● Selection
Robert William Marshall, Jr. (born June 17, 1959) is an American prelate of the Catholic Church who has been serving as Bishop of Alexandria in Louisiana since 2020.

Biography

Early life 
Robert Marshall was born on June 17, 1959, in Memphis, Tennessee.  He attended Christian Brothers High School in Memphis, then went to Christian Brothers University in Memphis, receiving a Bachelor of History degree in 1980. In 1983, Marshall earned a Juris Doctor degree at the University of Memphis law school. He then practiced law for twelve years in St. Louis, Missouri, and Memphis. Marshall entered Notre Dame Seminary in New Orleans in 1995 and completed his Master of Divinity degree in 2000.

Priesthood 
Marshall was ordained a priest of the Diocese of Memphis on June 10, 2000, by Bishop Terry Steib.  After his ordination, Marshall had the following pastoral assignments in Tennessee parishes{

 Incarnation in Collierville (2000-2002)

● Source excerpt
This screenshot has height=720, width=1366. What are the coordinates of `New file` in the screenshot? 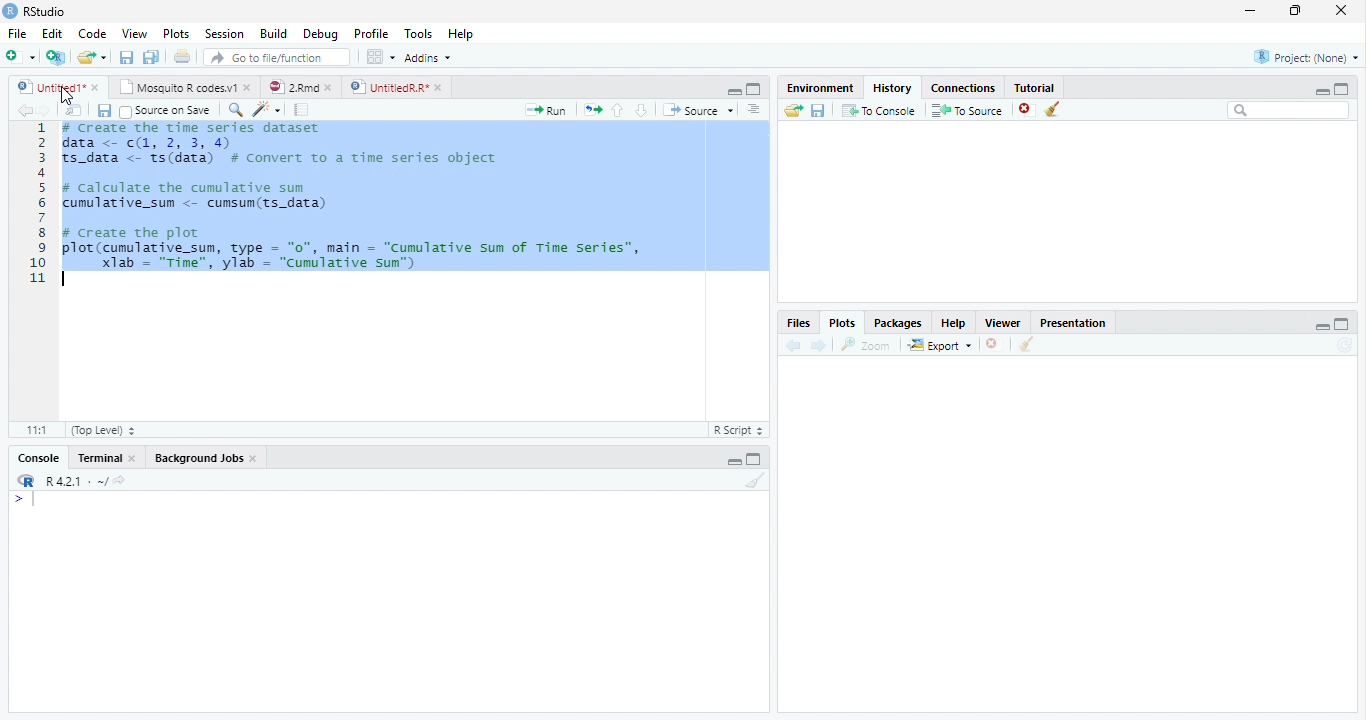 It's located at (20, 56).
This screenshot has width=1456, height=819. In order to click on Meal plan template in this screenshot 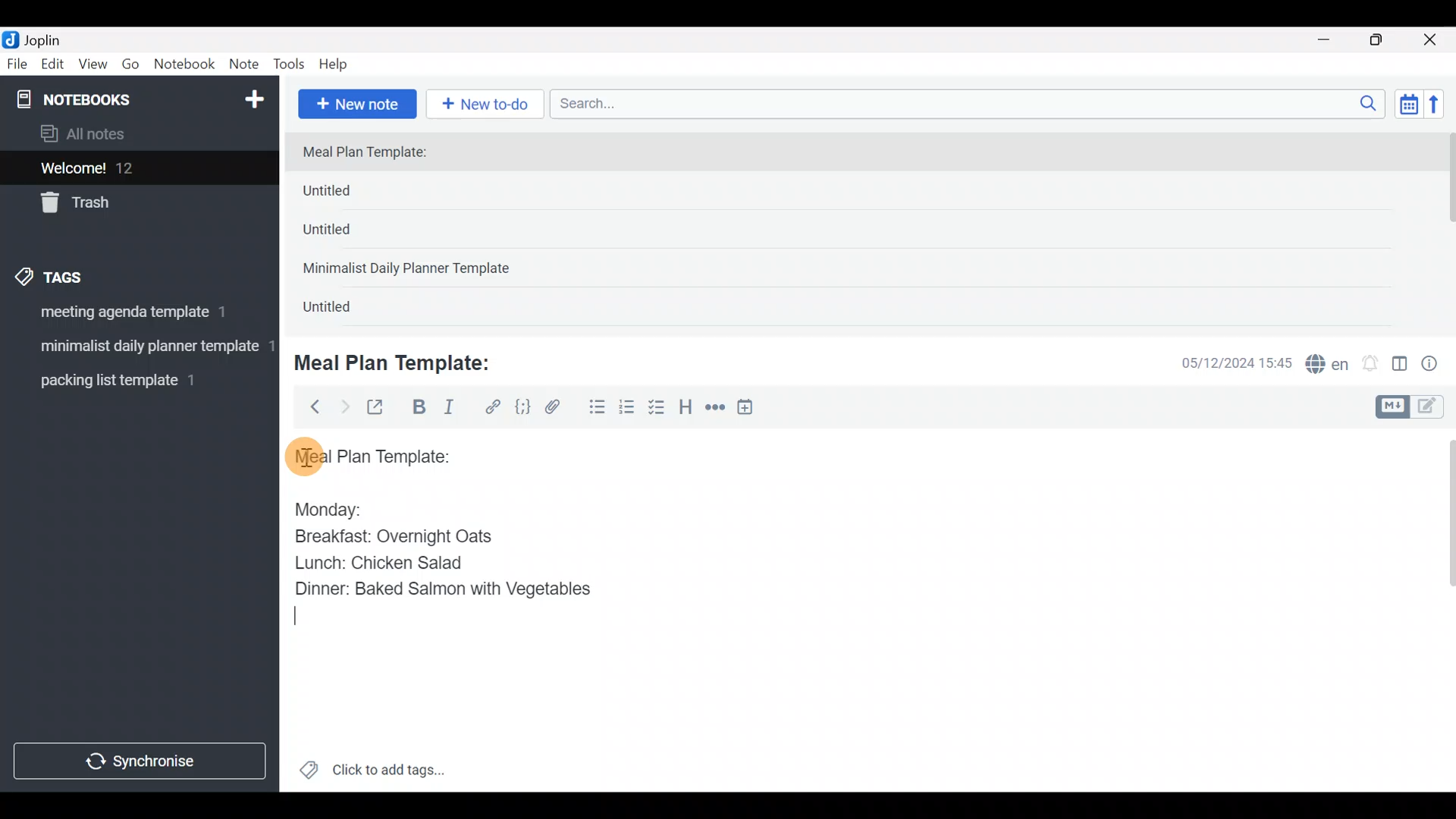, I will do `click(367, 455)`.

● What is required
Copy everything in the biography of Robert Marshall from "Robert William Marshall, Jr." down to "Louisiana since 2020.", switching "prelate" to "cleric". The listing plays no part in this.

● Solution to this problem
Robert William Marshall, Jr. (born June 17, 1959) is an American cleric of the Catholic Church who has been serving as Bishop of Alexandria in Louisiana since 2020.